Некоторые звёзды созданы для того, чтобы гореть ярко и недолго. Они вспыхивают на небосклоне ослепительной вспышкой, успевая осветить всё вокруг, а затем гаснут, оставляя после себя лишь тёплый след в памяти и невыносимую, пронзительную тишину.
Но астрономы знают: самая яркая вспышка – это не рождение, а смерть. Когда звезда, в десятки раз превосходящая наше Солнце, исчерпывает своё топливо, её ядро схлопывается, порождая колоссальный взрыв – сверхновую. На несколько недель она затмевает свет всех других звёзд в своей галактике. А потом на её месте остаётся лишь тускнеющая туманность и невидимая, неумолимая гравитационная пустота – чёрная дыра, что будет вечно впитывать в себя свет, но никогда не отдавать его.
Эта история – не о сверхновой. Она об астероиде. Одиноком, невзрачном куске камня и льда, что миллионы лет молча скользил в безвоздушной пустоте, не отражая почти никакого света. Его не занесли бы ни в один звёздный каталог. Его невозможно было разглядеть в самый мощный телескоп.
Но если бы у кого-то хватило терпения и особого зрения, он заметил бы странность в его движении. Он не просто падал в гравитационной яме ближайшей звезды. Он будто бы целенаправленно двигался. Искал. Ждал.
Эта история – об одной такой звезде, что должна была вспыхнуть сверхновой, но выбрала путь астероида. Его звали Рик.
––
Он появился на свет в ночь, когда над городом проходил метеорный поток Эта-Аквариды. Мари, измученная долгими родами, запомнила не первую боль, не крик акушерки, а полоску света от ночника, падавшую на личико сына. Он не плакал. Он смотрел. Его глаза, цвета тёмного шоколада, казались не по-младенчески сосредоточенными, будто он пытался сфокусироваться на чём-то важном за стенами родильного дома.
– Смотри, – прошептала она Мартину, сжимая его руку. – Он не на нас смотрит. Он смотрит… сквозь нас.

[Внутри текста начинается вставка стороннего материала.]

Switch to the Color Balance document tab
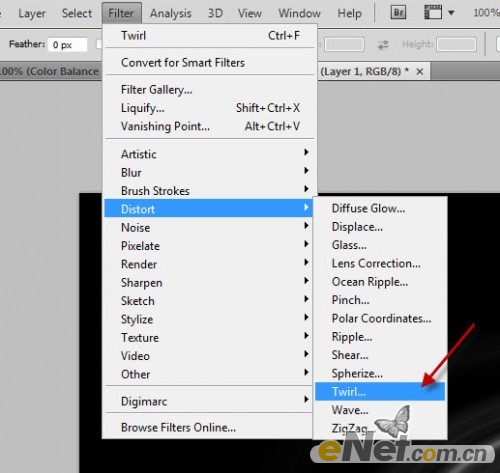The height and width of the screenshot is (473, 500). click(50, 71)
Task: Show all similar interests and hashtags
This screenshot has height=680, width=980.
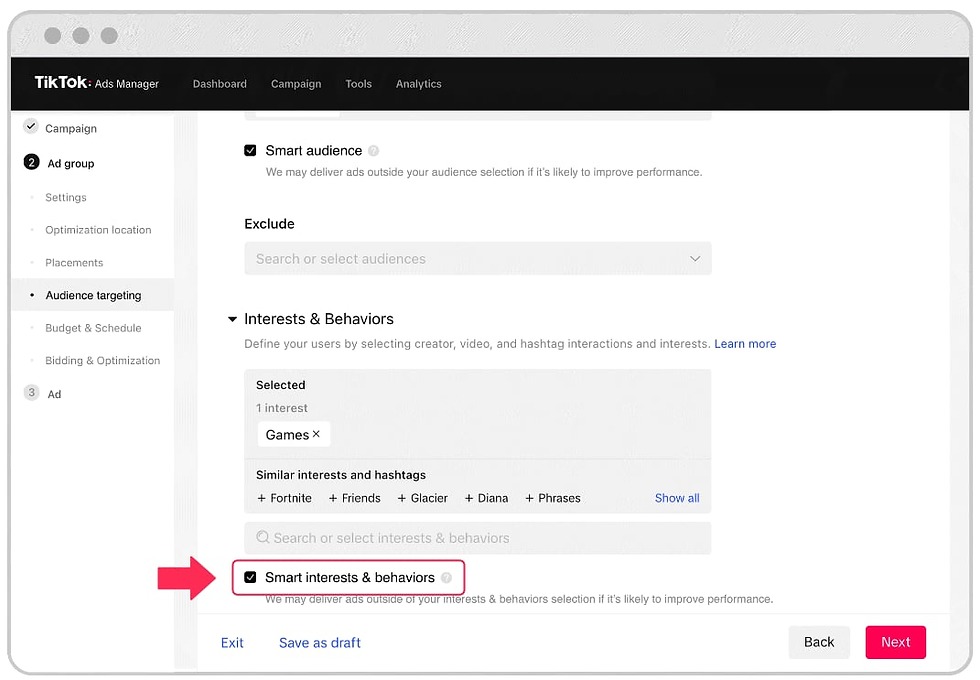Action: point(677,498)
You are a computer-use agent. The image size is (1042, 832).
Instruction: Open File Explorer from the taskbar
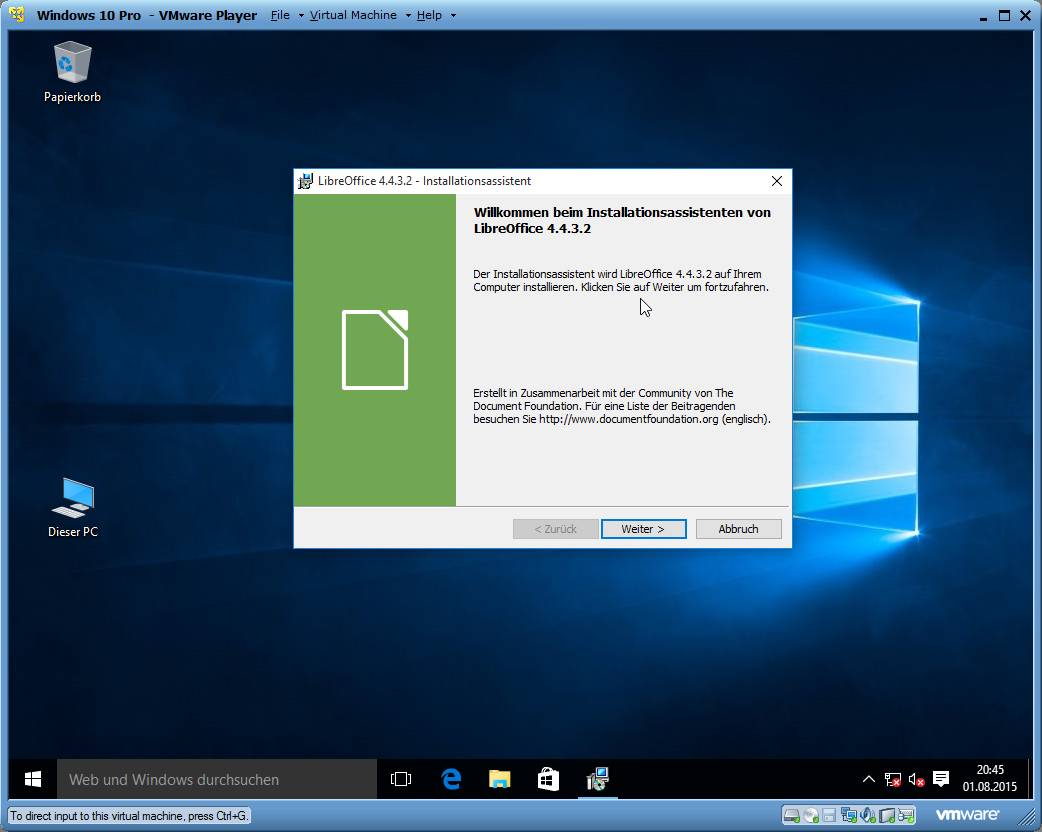[500, 779]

Мартин, уставший и счастливый, рассмеялся:
– Ему неделя, дорогая. Он, наверное, просто видит пылинки в воздухе. Или ангелов. Говорят, новорождённые видят ангелов.
Но Мари не могла отделаться от этого странного ощущения. Когда она впервые приложила его к груди, его крохотная ладонь легла ей на щёку не с бессознательным движением младенца, а с почти осознанной нежностью. И в тот миг ей показалось, будто комната наполнилась тихим, серебристым сиянием.